TartanSense’s robots are an affordable precision agriculture solution for all chief farming activities – sowing, spraying, weeding, and harvesting – which simultaneously drive down cultivation costs while improving crop yields.
Karthik B Reddy, Managing Partner, Blume
Ventures, stated, “Jaisimha and team TartanSense have been committed to solve large scale agri problems for farmers since we first met 3 years ago. By building one of the most robust computer-vision led weeding technologies for Indian conditions, we are excited to invest further. We believe TartanSense will reach many corners of global farming and will best solve for several precision farming use cases”.
BladeRunner, TartanSense’s latest robot, can identify, precisely locate, and mechanically uproot undesirable weeds and spot spray on the desired crop – reducing chemical usage by 45% as well as increasing weeding efficiency by 7 times. The future of agriculture is this combination of machine learning software and frugal hardware, supporting farmers move from farm-level decision making to plant-level decision making.

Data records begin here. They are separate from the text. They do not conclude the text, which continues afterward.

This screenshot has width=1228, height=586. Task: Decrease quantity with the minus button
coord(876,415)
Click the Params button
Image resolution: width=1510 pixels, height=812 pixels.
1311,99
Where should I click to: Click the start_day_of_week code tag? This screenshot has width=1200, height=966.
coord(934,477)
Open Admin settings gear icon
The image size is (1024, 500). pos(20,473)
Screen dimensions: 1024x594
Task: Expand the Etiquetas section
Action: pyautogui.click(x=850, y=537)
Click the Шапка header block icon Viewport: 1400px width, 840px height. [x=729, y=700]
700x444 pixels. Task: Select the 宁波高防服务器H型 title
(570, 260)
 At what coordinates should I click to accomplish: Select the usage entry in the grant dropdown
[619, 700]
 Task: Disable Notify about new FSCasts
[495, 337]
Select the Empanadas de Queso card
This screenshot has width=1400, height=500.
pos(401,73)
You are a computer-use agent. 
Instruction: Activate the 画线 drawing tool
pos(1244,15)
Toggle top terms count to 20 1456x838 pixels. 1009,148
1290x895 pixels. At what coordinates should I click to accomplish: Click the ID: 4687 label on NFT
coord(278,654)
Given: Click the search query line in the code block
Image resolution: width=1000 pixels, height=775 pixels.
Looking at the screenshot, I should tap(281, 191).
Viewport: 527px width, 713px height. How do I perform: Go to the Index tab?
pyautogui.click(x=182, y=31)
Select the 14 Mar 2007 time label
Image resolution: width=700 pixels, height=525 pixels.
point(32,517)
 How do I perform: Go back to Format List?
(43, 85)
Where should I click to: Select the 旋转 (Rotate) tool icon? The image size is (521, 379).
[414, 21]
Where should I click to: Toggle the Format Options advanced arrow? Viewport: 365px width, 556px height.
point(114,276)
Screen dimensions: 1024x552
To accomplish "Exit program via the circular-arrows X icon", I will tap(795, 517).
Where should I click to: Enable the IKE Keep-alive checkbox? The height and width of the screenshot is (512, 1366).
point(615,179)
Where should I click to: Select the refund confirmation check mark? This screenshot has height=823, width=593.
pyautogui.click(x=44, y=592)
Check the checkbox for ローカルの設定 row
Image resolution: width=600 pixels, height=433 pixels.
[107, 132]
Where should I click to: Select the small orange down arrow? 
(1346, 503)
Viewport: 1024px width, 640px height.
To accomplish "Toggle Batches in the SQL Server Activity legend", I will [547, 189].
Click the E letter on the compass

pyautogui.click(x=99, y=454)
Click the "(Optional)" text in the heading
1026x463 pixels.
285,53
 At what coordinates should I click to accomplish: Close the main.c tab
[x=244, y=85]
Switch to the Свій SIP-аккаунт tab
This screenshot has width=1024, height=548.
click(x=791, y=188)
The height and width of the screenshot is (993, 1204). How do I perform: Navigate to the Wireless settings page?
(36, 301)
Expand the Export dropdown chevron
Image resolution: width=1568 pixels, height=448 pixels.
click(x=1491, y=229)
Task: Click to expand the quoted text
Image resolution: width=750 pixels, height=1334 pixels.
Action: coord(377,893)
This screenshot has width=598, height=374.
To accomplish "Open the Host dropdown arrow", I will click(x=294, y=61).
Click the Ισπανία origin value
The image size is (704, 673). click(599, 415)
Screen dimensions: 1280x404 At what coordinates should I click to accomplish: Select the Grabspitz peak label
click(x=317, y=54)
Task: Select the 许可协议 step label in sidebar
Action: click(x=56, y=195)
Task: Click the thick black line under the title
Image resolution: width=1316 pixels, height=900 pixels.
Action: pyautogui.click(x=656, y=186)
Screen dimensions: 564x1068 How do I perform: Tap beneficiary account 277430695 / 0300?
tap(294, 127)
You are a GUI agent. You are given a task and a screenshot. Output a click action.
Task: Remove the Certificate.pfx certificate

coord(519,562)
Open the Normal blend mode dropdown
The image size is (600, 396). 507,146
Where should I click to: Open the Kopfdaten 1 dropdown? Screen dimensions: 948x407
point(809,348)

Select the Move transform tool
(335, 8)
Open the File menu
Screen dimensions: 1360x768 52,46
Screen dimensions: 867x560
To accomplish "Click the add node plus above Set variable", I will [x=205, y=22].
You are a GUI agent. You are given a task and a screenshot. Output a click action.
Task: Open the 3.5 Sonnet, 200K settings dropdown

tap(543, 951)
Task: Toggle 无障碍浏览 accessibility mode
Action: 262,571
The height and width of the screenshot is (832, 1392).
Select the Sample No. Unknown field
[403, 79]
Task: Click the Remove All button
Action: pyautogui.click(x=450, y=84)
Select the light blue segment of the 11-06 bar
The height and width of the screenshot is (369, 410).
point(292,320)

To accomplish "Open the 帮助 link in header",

Based in Bangalore, TartanSense was originally founded in 2015 by Jaisimha Rao, an alumnus of Carnegie Mellon University who returned to India after working as a quant on Wall Street. He soon accumulated a core team of Carnegie Mellon alumni with rich experience in robotics, computer, electrical, and mechanical engineering. The Carnegie Mellon linkage at TartanSense even extends to the firm name since students and alumni of CMU are referred to as Tartans.
Amar Singh, Managing Director at FMC Ventures, commented, “TartanSense is a pioneer in ground-based precision spraying in India. With growers’ interest in mind, it has developed a unique, low-cost precision application technology with a very high level of accuracy. FMC Ventures is excited to support TartanSense as they combine artificial intelligence and robotics to improve how growers apply crop inputs.”
Mark Kahn, Managing Partner at Omnivore, noticed, “TartanSense’s innovation in precision agritech can accelerate the transformation of Indian agriculture. We were privileged to be one of the first institutional investors in TartanSense and remain so as the startup reaches new milestones.”
India is the largest grower of cotton in the world, with 33 million acres under cultivation and an average weeding pay out of $100 per acre. The market potential only for weeding in cotton is over 3 billion USD yearly. TartanSense targets to focus on cotton as well as several other crops with high cost of weeding.